Mario Hoops 3-on-3 has received generally positive to mixed reviews, scoring a 69 on Metacritic based on 40 reviews and a 70.36% based on 42 reviews in GameRankings respectively. General praise has been given towards the game's crisp graphics and animations and the Mario-themed take towards the sport to make it feel different from other basketball games, though the touchscreen-centric controls have been a major point of contention, with reviewers either thinking that it adds to the gameplay or that it subtracts from it. Another common criticism is that the game lacks replay value and is very light on content, and the lack of online play makes this game difficult for users to pick up again. Many have also expressed criticism toward the attributes and skills of the Final Fantasy characters, saying that they are overpowered compared to that of the rest of the roster.
Jeff Gerstmann from GameSpot gave the game a 7.1 out of 10. Gerstmann has praised the game for the innovative touch-screen based controls, the Mario-themed environments and hazards in the courts and the game's graphics, though has criticized the game for its lack of content, the repetitive single player mode, the lack of variety of sound clips and animations, and the lack of online play, where the download play has only "tedious minigames". He has recommended the game to people who wish to play in local multiplayer modes, but has advised for solo players to ignore the title due to lack of longevity. Aaron Kaluszka of Nintendo World Report gave the game a 7.5 out of 10. He has stated that the game feels awkward at first that it controls entirely with the touchscreen, though has remarked that after a few minutes of play, the controls start to feel intuitive. He has additionally praised the game's graphics and sound, calling the presentation "fun". Some criticisms of the game he has was with the game AI, saying that the game feels like "Mario Hoops 3-on-3 often plays more like Mario Hoops 1-on-3." as AI teammates "don’t really do much besides stand around waiting for a pass." and the game's multiplayer, limited to only two player offline play and four player support only being available in Mario Party style minigames.

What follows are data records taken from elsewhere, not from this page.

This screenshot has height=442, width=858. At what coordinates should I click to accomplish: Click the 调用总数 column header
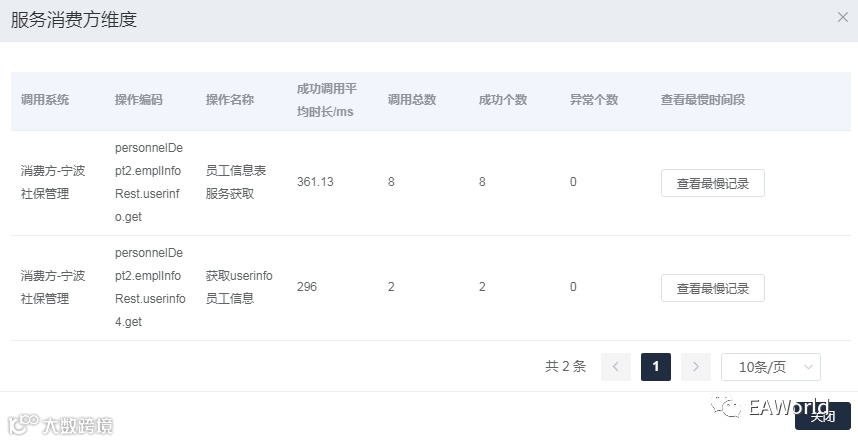pyautogui.click(x=412, y=100)
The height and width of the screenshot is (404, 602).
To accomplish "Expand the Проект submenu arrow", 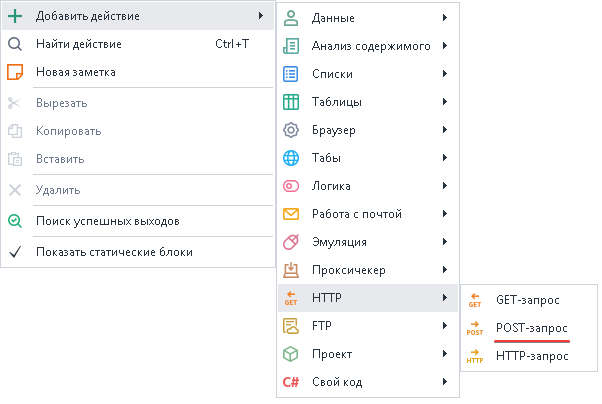I will [x=444, y=354].
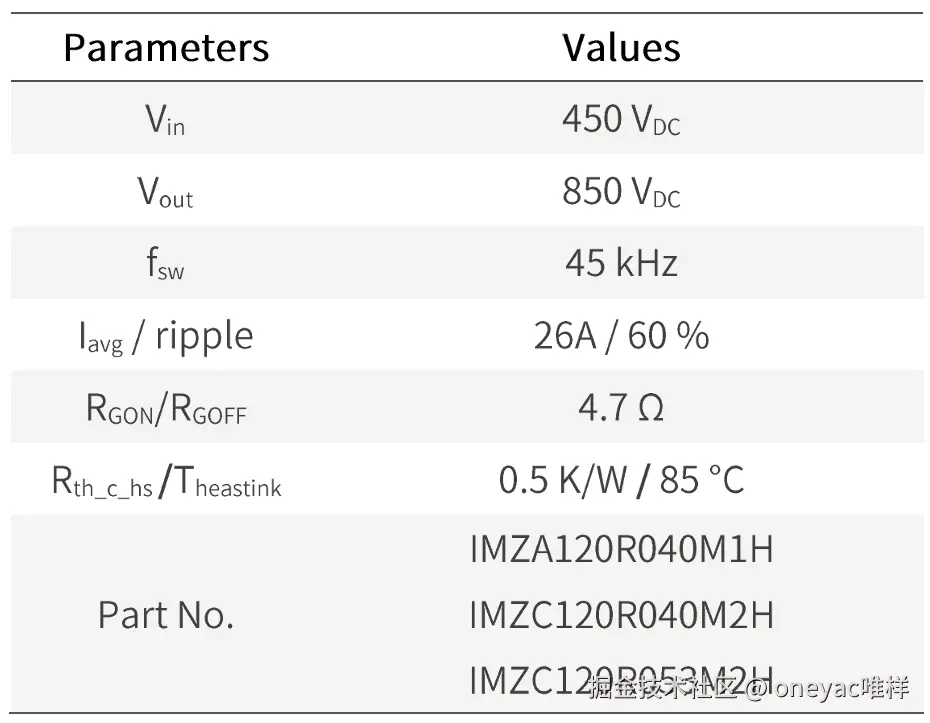930x723 pixels.
Task: Click the 45 kHz value
Action: [621, 264]
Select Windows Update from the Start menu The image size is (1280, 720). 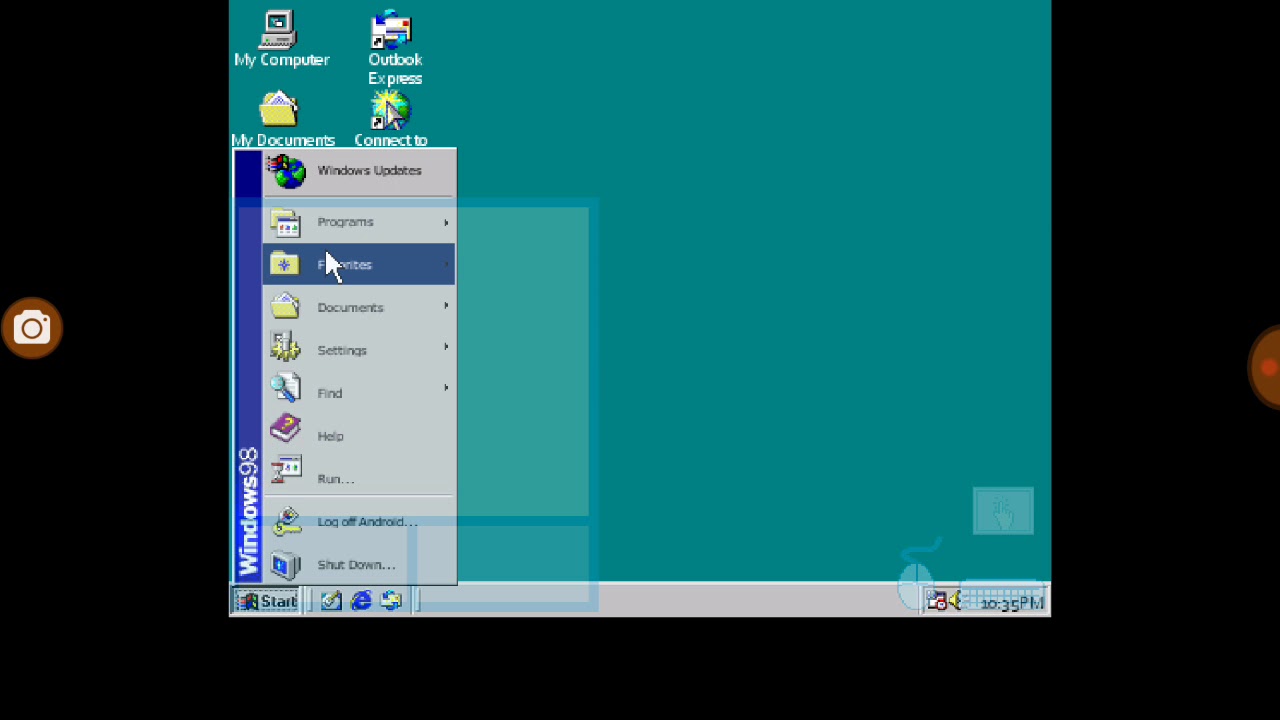pyautogui.click(x=369, y=170)
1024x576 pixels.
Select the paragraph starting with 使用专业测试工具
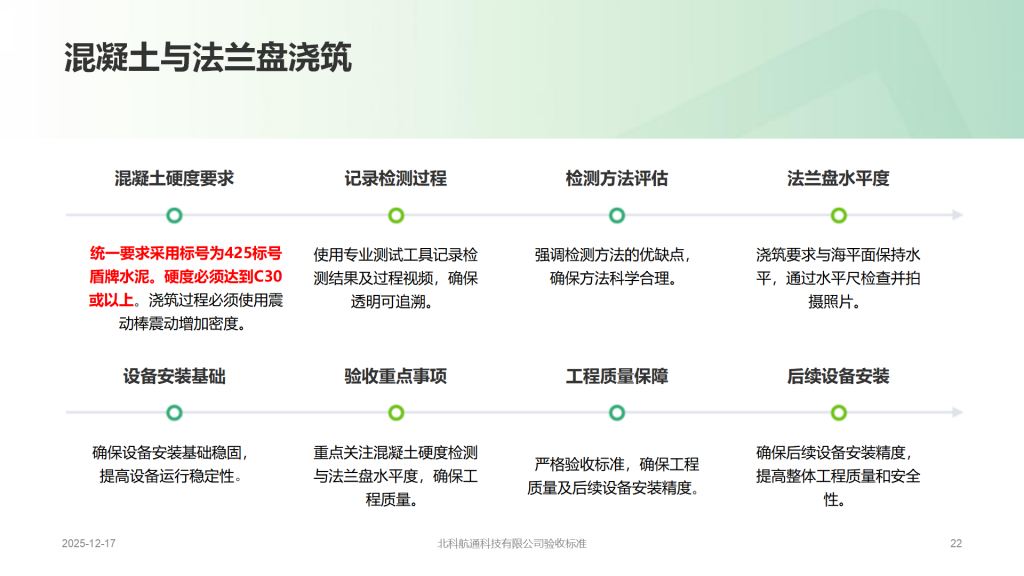click(x=396, y=277)
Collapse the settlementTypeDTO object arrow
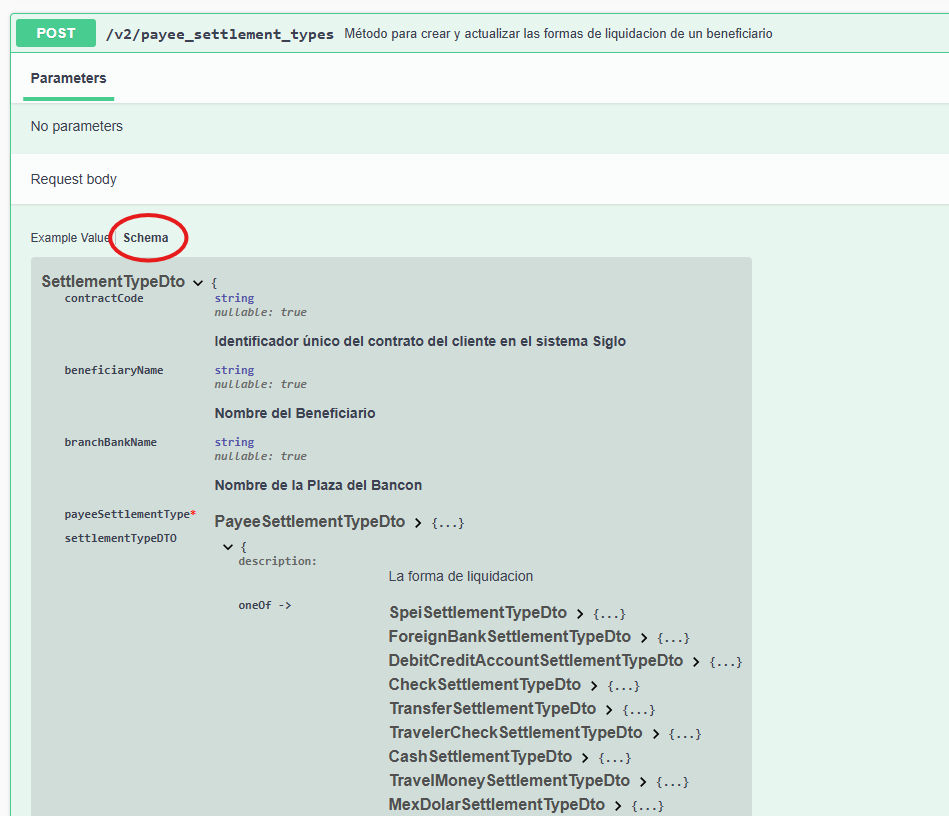949x816 pixels. [x=229, y=547]
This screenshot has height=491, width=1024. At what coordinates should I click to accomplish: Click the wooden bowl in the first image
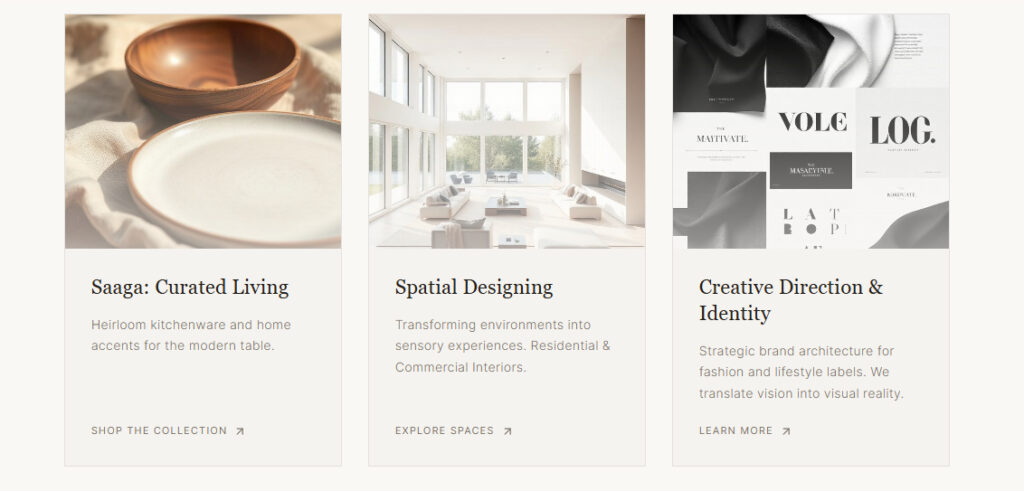213,67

Craig Harris of IGN gave the game a 6.8 out of 10, criticizing the touch-centric control scheme, saying, "This new touch screen control works but it sort of lacks immediate response, giving it a soft, mushy feel -- a stylus stroke isn't as quick as a simple button press. Even if the touchscreen control offers more variety on the court, it just doesn't feel as satisfying as it should be. Some touch screen controls are more complicated than you'd expect -- special moves need to be tapped out in a specific pattern twice, maneuvers that feel too disconnecting from the rest of the ball-handling control." He has also criticized the method to collect coins, calling dribbling on the ? Panels to obtain coins to score more points, saying that "this game boils down to just how long can you hold onto the ball and tap squares as fast as possible." Another criticism of his was the game's AI, saying that the AI is stupid to let players score while they sit around in the early game, though the game has a difficulty curve and it takes time to reach challenging opponents. One praise of the game that Harris offered were its bright, colorful, and detailed graphics, especially for Nintendo DS standards. Keza McDonald of Eurogamer, giving the game a 6 out of 10, has echoed similar thoughts regarding the enemy AI, saying that they just stand there, and they cannot prevent steals until Hard mode. Another common complaint was the lack of online play and a viable single-cart option mode, though McDonald has praised the touch control scheme.